SURREY – A playground shove during recess at a private school in South Surrey in 2008 set in motion an epic civil court battle involving a small army of lawyers and complicated legal issues that were still being sorted out in B.C. Supreme Court as recently as last month.
The lawsuit, Gu v. Friesen, dealt with a roughhousing incident involving three Grade 6 students at Southridge School on Nov. 21, 2008. The plaintiff, Jacqueline Gu, was 11 at the time.
She had been carrying her friend Elizabeth Tichelman piggyback when another student, Liam Friesen, also 11, pushed Elizabeth from behind. Jacqueline lost her balance, she and Elizabeth fell, and Jacqueline’s elbow was fractured.
Jacqueline’s litigation guardian, Bei Xin Gu, launched a lawsuit on her behalf, seeing as children can’t sue.
The lawsuit claimed Liam was negligent for causing the injury. Southridge was also sued for allegedly failing to provide adequate recess supervision and ensure the school ground was safe for the plaintiff, as required by Section 37 of the Occupiers Liability Act.
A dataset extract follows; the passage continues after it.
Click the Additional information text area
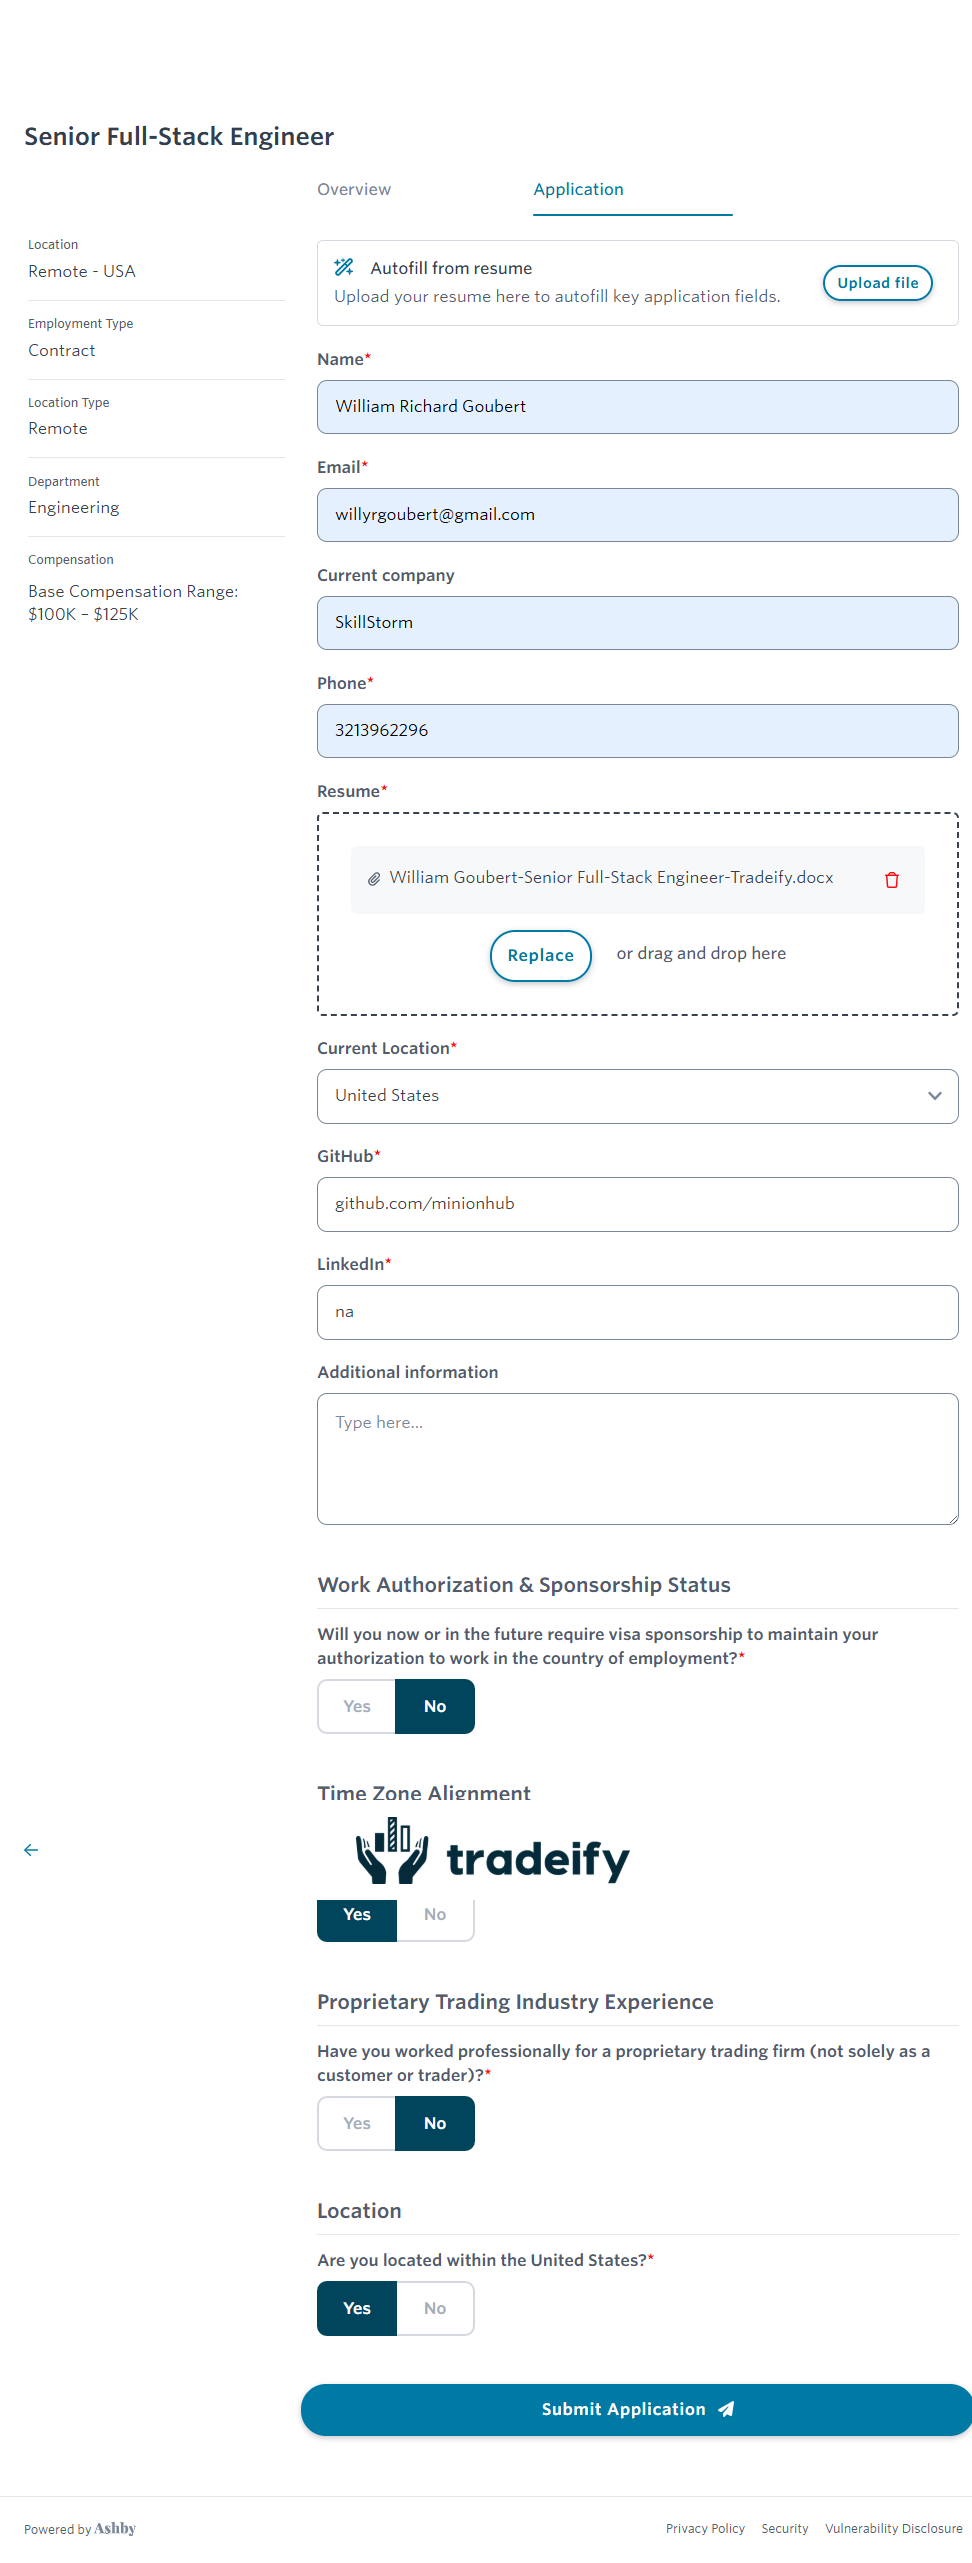972x2563 pixels. point(637,1458)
Liam’s parents, Leighton and Colleen Friesen, were also sued for allegedly failing to instruct their son in “proper behaviour.”
This in turned triggered third party claims by Liam and his parents and by Southridge, against each other.
It gets more complicated. For their part, the Friesens filed thirdparty notice against Elizabeth and her mom Tracy Tichelman, claiming Elizabeth knew, or ought to have known, that the activity she participated in – namely, piggybacking – was likely to cause injury to her fellow student.
Elizabeth’s mom, it was alleged, “failed to instruct her daughter to avoid such behaviour.”
The children testified three years after the fact, at a four-day-long trial in Vancouver in 2011, with Justice Terry Schultes presiding.
Schultes found Liam liable but found no basis to find his parents liable.
“Here the evidence was of appropriate efforts by Mr. and Mrs. Friesen to discipline Liam when required for any misbehaviour at home,” the judge noted. “There was no previous conduct by him at home or school that would have enabled them to foresee and act to prevent his negligent pushing of Jacqueline.”
Schultes also dismissed Jaqueline’s claims against Southridge, as well as the third-party claims. He didn’t mention any monetary amount or award in his reasons for decision.
Last May, the case was before Schultes once again. This time, the Tichelmans applied for an order of special costs against the Friesens, or an order giving effect to
their formal order to settle, by an award of double costs. Generally, the loser pays for the winner’s court costs.
The Friesens had offered to drop their claim against Tracy Tichelman in August 2011 providing she didn’t pursue costs against them but their lawyer stipulated that if Mr. and Mrs. Friesen were found liable, he’d argue that all of the parents should be. The Tichelmans declined the offer.
“In the same email the Friesens’ counsel advised that he was not inclined to discontinue against Elizabeth in view of her apology to the school principal for her conduct,” Schultes noted, in his Feb. 7 reasons for judgement on costs.
The Tichelmans had made an offer to settle with the Friesens in September 2011. They offered to waive costs in return for discontinuances against both mother and daughter, granted that the offer was accepted within seven days. Otherwise they wouldn’t waive their costs but rather would seek special costs at trial.
The Friesens eventually discontinued their third-party claim against Tracy Tichelman and didn’t pursue their thirdparty claim against Elizabeth Tichelman. Schultes declined to order double costs. Tracy Tichelman received party and party costs until the date the notice of discontinuance was filed. Elizabeth Tichelman received party and party costs for the whole proceeding.
“The Friesens have had substantial success in this application and are entitled to their costs with respect to it,” he added.